* start *
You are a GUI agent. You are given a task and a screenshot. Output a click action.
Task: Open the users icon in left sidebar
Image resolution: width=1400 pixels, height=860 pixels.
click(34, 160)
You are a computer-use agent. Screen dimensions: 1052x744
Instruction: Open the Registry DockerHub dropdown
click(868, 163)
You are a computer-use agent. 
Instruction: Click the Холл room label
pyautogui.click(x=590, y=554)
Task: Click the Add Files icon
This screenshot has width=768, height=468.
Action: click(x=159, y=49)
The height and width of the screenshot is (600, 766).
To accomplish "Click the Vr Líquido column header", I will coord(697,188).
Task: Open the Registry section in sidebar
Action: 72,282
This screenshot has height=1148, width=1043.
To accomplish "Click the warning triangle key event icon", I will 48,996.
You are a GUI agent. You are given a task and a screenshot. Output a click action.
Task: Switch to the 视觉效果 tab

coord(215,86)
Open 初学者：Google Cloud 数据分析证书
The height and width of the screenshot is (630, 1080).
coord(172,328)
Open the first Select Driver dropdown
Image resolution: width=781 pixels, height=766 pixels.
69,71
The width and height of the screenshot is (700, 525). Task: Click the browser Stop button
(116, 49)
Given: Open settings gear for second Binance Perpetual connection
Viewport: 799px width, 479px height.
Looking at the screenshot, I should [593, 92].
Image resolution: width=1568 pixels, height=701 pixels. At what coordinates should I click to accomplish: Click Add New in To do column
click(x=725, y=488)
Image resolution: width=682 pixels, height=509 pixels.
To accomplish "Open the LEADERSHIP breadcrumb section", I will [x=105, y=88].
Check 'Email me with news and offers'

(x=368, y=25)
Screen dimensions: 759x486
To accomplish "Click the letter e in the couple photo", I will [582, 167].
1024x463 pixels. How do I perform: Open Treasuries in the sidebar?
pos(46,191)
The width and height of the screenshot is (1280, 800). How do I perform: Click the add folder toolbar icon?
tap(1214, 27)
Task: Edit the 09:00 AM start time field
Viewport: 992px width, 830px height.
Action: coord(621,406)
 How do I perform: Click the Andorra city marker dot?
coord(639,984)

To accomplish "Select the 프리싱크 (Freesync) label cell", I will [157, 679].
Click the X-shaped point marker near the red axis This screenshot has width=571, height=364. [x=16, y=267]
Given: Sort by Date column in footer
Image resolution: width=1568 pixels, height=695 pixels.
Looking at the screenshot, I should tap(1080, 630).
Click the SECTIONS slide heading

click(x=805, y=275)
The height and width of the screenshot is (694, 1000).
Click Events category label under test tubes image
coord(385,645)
* end *
Please write out these lines again, replacing "icon" with "symbol" each time it appears and leaving everything else as it is.

## TASK OUTPUT
You are a GUI agent. You are given a task and a screenshot. Output a click action.
Task: Open the users symbol in left sidebar
Image resolution: width=1400 pixels, height=860 pixels.
click(34, 160)
You are a computer-use agent. Screen dimensions: 1052x744
Instruction: Open the Registry DockerHub dropdown
click(868, 163)
You are a computer-use agent. 
Instruction: Click the Холл room label
pyautogui.click(x=590, y=554)
Task: Click the Add Files symbol
This screenshot has width=768, height=468.
Action: click(x=159, y=49)
The height and width of the screenshot is (600, 766).
To accomplish "Click the Vr Líquido column header", I will coord(697,188).
Task: Open the Registry section in sidebar
Action: 72,282
This screenshot has height=1148, width=1043.
To accomplish "Click the warning triangle key event symbol", I will 48,996.
You are a GUI agent. You are given a task and a screenshot. Output a click action.
Task: Switch to the 视觉效果 tab

coord(215,86)
Open 初学者：Google Cloud 数据分析证书
The height and width of the screenshot is (630, 1080).
coord(172,328)
Open the first Select Driver dropdown
Image resolution: width=781 pixels, height=766 pixels.
69,71
The width and height of the screenshot is (700, 525). Task: Click the browser Stop button
(116, 49)
Given: Open settings gear for second Binance Perpetual connection
Viewport: 799px width, 479px height.
Looking at the screenshot, I should [593, 92].
Image resolution: width=1568 pixels, height=701 pixels. At what coordinates should I click to accomplish: Click Add New in To do column
click(x=725, y=488)
Image resolution: width=682 pixels, height=509 pixels.
To accomplish "Open the LEADERSHIP breadcrumb section", I will [x=105, y=88].
Check 'Email me with news and offers'

(x=368, y=25)
Screen dimensions: 759x486
To accomplish "Click the letter e in the couple photo", I will [582, 167].
1024x463 pixels. How do I perform: Open Treasuries in the sidebar?
pos(46,191)
The width and height of the screenshot is (1280, 800). How do I perform: Click the add folder toolbar symbol?
tap(1214, 27)
Task: Edit the 09:00 AM start time field
Viewport: 992px width, 830px height.
Action: coord(621,406)
 How do I perform: Click the Andorra city marker dot?
coord(639,984)

To accomplish "Select the 프리싱크 (Freesync) label cell", I will [157, 679].
Click the X-shaped point marker near the red axis This screenshot has width=571, height=364. [x=16, y=267]
Given: Sort by Date column in footer
Image resolution: width=1568 pixels, height=695 pixels.
Looking at the screenshot, I should tap(1080, 630).
Click the SECTIONS slide heading

click(x=805, y=275)
The height and width of the screenshot is (694, 1000).
Click Events category label under test tubes image
coord(385,645)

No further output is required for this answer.